- Apple’s fiscal fourth-quarter report offered little bad news, with sales and profits surpassing analyst expectations.
- CEO Tim Cook’s call with analysts offered additional detail around the company’s strong trends, but also included a few warnings for what may threaten Apple’s hot streak.
- Analysts’ concerns around foreign exchange losses, TV Plus trial conversions, and trade-war expectations were the biggest worries following the third-quarter report.
- Watch Apple trade live here.
Apple’s fiscal fourth-quarter report was rife with good news for worried investors.
The tech giant traded as much as 2.3% higher Thursday after beating estimates for both quarterly revenue and earnings. The company’s bet on Services continued to pay off, and its Wearables sector is nearing the size of its older Mac business. iPhone revenue continued to fall, but positive trends for iPhone 11 sales partially offset the slowdown.
Yet CEO Tim Cook’s Wednesday call with analysts included a few warnings for what may threaten the company’s hot streak. Apple has kept sales strong amid recession warnings and the US-China trade war, but analysts had new worries to press the company’s leadership on.
Here are the three biggest concerns mentioned in the fourth-quarter analyst call.
Foreign exchange hits
Apple’s chief financial officer was quick to identify foreign-exchange losses as a significant issue, naming the concern after just the second question of the call.
“Foreign exchange for us continues to be probably the biggest headwind that we got right now,” Luca Maestri said.
The CFO added that Apple faces a $1.1 billion hit from foreign exchange woes, and a higher mix of product revenues during the holiday season will contribute to additional margin pressures.
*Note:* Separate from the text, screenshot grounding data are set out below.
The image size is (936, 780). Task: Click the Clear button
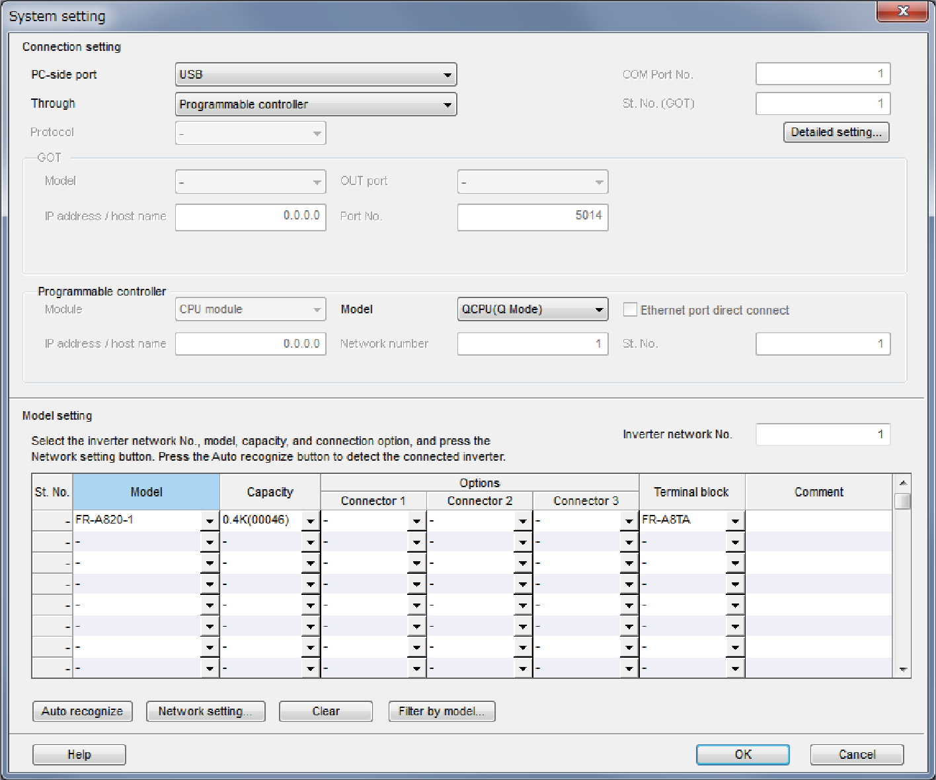325,711
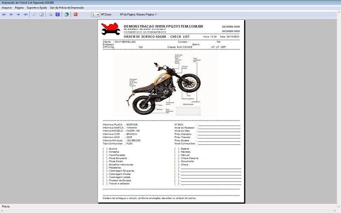Open the Suporte e Ajuda menu
The height and width of the screenshot is (213, 341).
(37, 8)
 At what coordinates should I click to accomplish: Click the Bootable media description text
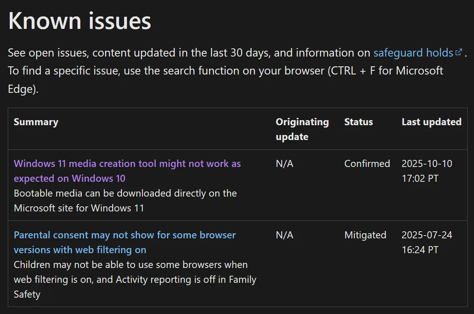point(125,200)
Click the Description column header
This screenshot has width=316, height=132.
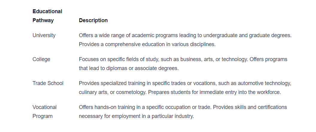pos(93,20)
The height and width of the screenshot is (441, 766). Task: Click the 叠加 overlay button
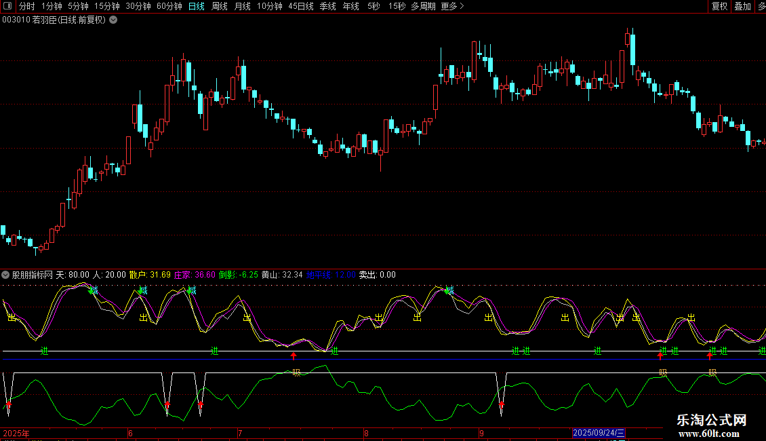(x=742, y=7)
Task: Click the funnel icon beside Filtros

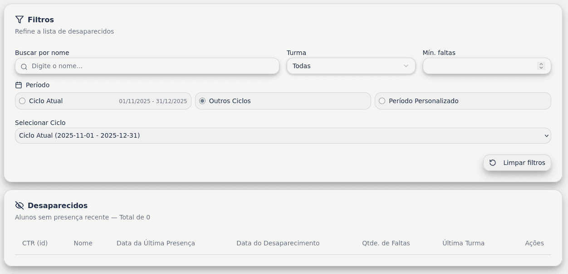Action: [x=19, y=20]
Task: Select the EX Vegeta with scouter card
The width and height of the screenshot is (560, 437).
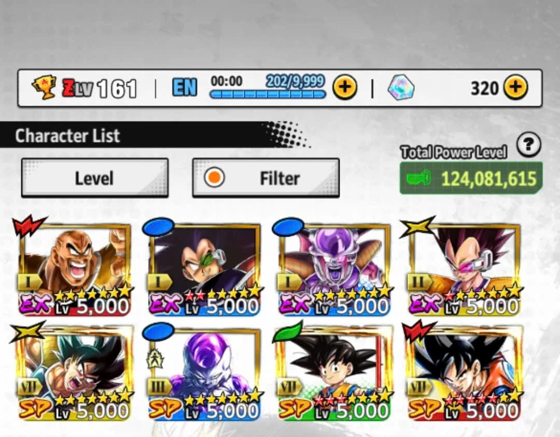Action: pos(464,269)
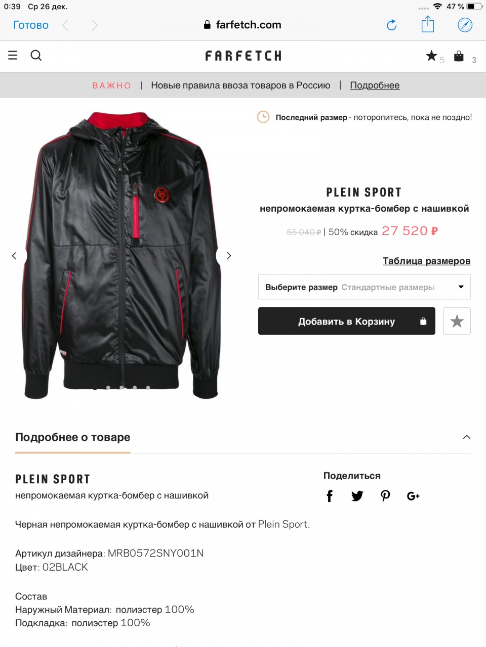Share product on Pinterest
Screen dimensions: 486x647
385,496
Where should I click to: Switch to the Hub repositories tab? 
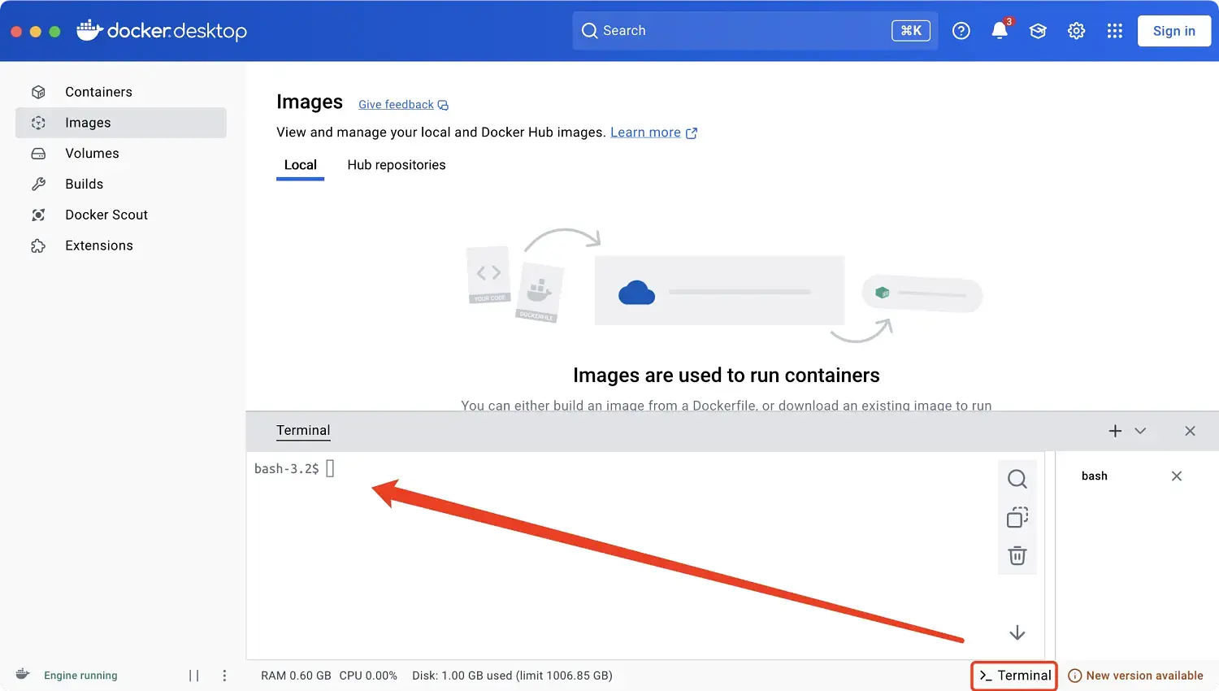(396, 165)
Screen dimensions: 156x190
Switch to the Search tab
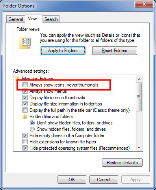[51, 19]
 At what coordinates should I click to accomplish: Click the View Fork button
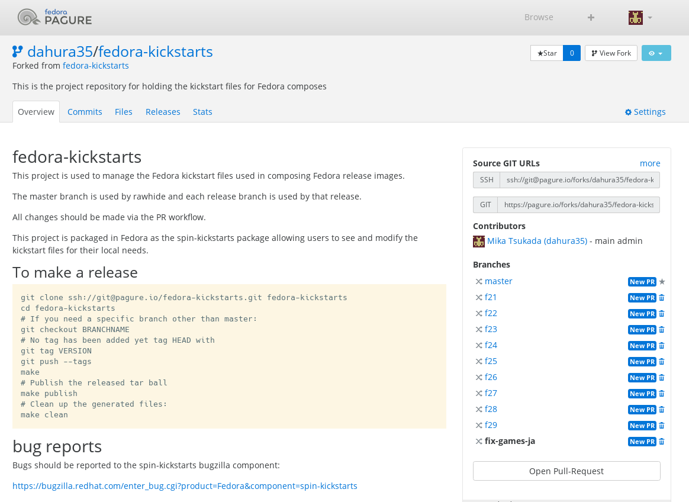611,53
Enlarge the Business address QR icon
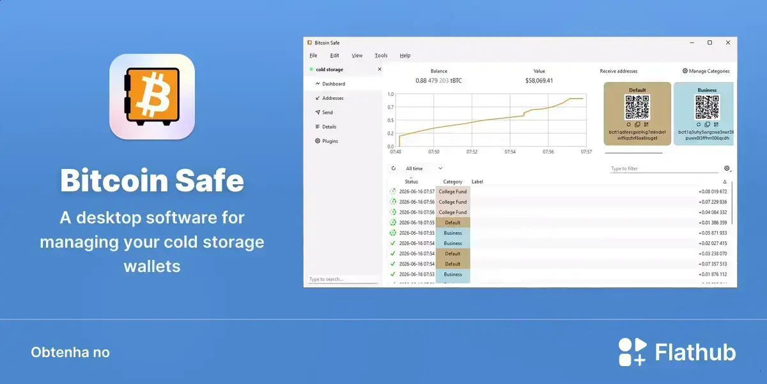 (716, 124)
Maestri later noted that lower commodity prices helped offset some foreign exchange losses, but volatility in both international currencies and material costs will leave future projections hinging on several global factors.
Steve Kovach/Business Insider
Goldman Sachs raised concern in September around the tech company’s TV+ trial accounting and issued the lowest price target for Apple stock among major research firms.
Apple’s new method would consider the 12-month TV Plus trial a discount on hardware sales. The investment bank argued the new method could drag devices’ average selling price without a discount to cost of goods sold.
“Though this might appear convenient for Apple’s services revenue line it is equally inconvenient for both apparent hardware [average selling price] and margins in high sales quarters like the upcoming FQ1’20 to December,” the team said.
Apple’s CFO addressed the issue Wednesday, focusing on the company’s methodology for forecasting TV Plus conversions.
“We need to make some assumptions around the take rate of our customers on Apple TV Plus, right?” Maestri said. “And we don’t want to get into the details of that because we view those assumptions as confidential and completely sensitive.”
The CFO noted factors such as family sharing usage, multiple device purchases and availability of local content will be considered in forecasting a take rate, and that such assumptions “will possibly change over time.”
Apple previously disputed the Goldman note, stating the company doesn’t expect the new accounting “to have a material impact on our financial results.” However, the call didn’t offer much new information on the updated accounting, leaving analysts and investors in the dark on how worse-than-expected conversions could hit hardware revenue.
AP Photo/Pablo Martinez Monsivais
The US and China are closer than ever to inking a partial trade deal, and any progress toward resolving the lengthy conflict is good news for Apple. The tech company currently pays tariffs on several of its products, and Tim Cook was optimistic that the two nations would end the trade war soon.
“My view is very positive in terms of how things are going. And that positive view is obviously factored into our guidance as well. The tone, I think, has changed significantly,” the chief executive said.
Yet recent updates signal a truce may face even more hurdles. Chinese government officials told Bloomberg in October they doubt a long-term deal will come to fruition, as the nation isn’t willing to budge on key concessions requested by the US, including data sharing and communications.
Should the negotiations sour, Apple may be forced to adjust its guidance lower. Cook has been quietly trying to influence the situation through meetings with the president, and Trump told reporters in August that Cook made a convincing argument that the trade war was helping non-US competitors.
Apple asked the White House for additional tariff exemptions Friday, Bloomberg reported, just two days after its earnings call. The waivers would negate 15% duties on iPhone parts, AirPods, Apple Watches, and other products if approved.
Though Apple maintains a hopeful outlook for the US-China tensions, the trade war remains a source of tremendous uncertainty for the tech company and the global economy alike.